Entre os destaques estão Maria das Dores Meira, em Setúbal, Luís Filipe Menezes, em Vila Nova de Gaia, António Miguel Pina, em Faro, e João Azevedo, em Viseu. Pelo menos treze ex-autarcas conseguiram regressar à presidência de câmaras municipais nas eleições autárquicas de domingo, enquanto mais de vinte outros candidatos que já haviam chefiado municípios foram derrotados nas urnas.
Entre os nomes de maior destaque figuram Maria das Dores Meira, em Setúbal; Luís Filipe Menezes, em Vila Nova de Gaia; António Miguel Pina, em Faro; e João Azevedo, em Viseu.
Maria das Dores Meira recuperou a liderança da Câmara de Setúbal através do movimento independente SET-V — Setúbal de Volta, apoiado pelo PSD, retirando à CDU o comando da autarquia que ela própria presidira entre 2006 e 2021.
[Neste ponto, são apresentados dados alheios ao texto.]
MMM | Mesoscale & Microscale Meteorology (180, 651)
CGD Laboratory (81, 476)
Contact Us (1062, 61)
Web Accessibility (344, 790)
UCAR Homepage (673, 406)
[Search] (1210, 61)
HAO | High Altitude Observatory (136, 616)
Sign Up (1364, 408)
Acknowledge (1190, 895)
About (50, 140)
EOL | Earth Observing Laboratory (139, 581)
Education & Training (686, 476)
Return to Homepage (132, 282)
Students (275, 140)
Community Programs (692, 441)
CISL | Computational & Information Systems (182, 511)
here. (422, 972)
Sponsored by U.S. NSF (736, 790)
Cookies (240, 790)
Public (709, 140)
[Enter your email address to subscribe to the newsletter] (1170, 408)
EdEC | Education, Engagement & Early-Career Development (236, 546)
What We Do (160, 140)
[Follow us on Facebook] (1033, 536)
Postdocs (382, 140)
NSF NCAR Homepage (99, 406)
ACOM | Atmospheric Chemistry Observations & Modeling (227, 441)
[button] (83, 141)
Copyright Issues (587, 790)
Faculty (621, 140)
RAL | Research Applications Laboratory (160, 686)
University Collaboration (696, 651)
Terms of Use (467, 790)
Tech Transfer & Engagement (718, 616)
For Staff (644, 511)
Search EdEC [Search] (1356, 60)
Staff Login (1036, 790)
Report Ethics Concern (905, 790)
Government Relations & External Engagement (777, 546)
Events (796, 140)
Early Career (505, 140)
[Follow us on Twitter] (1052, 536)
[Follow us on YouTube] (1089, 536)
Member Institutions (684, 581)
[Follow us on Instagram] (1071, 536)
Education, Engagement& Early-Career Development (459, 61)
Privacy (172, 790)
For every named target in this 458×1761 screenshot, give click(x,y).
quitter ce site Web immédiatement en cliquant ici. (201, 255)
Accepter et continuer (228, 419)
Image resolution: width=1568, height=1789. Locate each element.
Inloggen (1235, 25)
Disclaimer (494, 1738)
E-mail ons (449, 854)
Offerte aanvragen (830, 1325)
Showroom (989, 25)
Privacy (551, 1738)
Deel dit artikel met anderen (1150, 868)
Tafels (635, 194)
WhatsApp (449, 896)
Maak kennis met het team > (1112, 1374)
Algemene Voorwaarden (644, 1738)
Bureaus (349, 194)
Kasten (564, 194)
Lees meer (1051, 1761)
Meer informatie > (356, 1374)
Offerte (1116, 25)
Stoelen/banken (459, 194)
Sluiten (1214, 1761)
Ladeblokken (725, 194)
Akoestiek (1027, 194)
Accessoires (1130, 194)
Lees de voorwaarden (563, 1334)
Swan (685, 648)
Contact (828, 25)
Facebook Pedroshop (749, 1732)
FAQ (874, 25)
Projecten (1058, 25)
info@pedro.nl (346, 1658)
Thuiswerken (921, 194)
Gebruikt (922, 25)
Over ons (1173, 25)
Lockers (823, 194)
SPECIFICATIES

Em Vila Nova de Gaia, Luís Filipe Menezes (PSD) regressou ao poder local após quatro mandatos consecutivos (1997–2009), reconquistando o município ao PS, enfraquecido pela condenação e perda de mandato do anterior presidente, Eduardo Vítor Rodrigues.
No Algarve, António Miguel Pina, que liderou a Câmara de Olhão por três mandatos, venceu agora em Faro, conquistando para o PS uma autarquia que estava nas mãos do social-democrata Rogério Bacalhau.
Já em Viseu, João Azevedo, autarca socialista com três mandatos em Mangualde, conseguiu desta vez derrotar o histórico social-democrata Fernando Ruas, revertendo o domínio tradicionalmente “laranja” da cidade.
A CDU também teve regressos expressivos: Carlos Pinto de Sá voltou a vencer em Montemor-o-Novo (Évora), após esgotar os mandatos em Évora; Luís Simão recuperou a Câmara de Mora, e Álvaro Beijinha conquistou Sines ao PS, após liderar Santiago do Cacém até 2025. Em Avis (Portalegre), Manuel Coelho também regressou à presidência comunista.
Entre os socialistas, Miguel Rasquinho reconquistou Monforte, vencendo a CDU. Já em Belmonte (Castelo Branco), António Beites Soares, ex-presidente de Penamacor, venceu pelo movimento Nós, Cidadãos!, após divergências internas no PS.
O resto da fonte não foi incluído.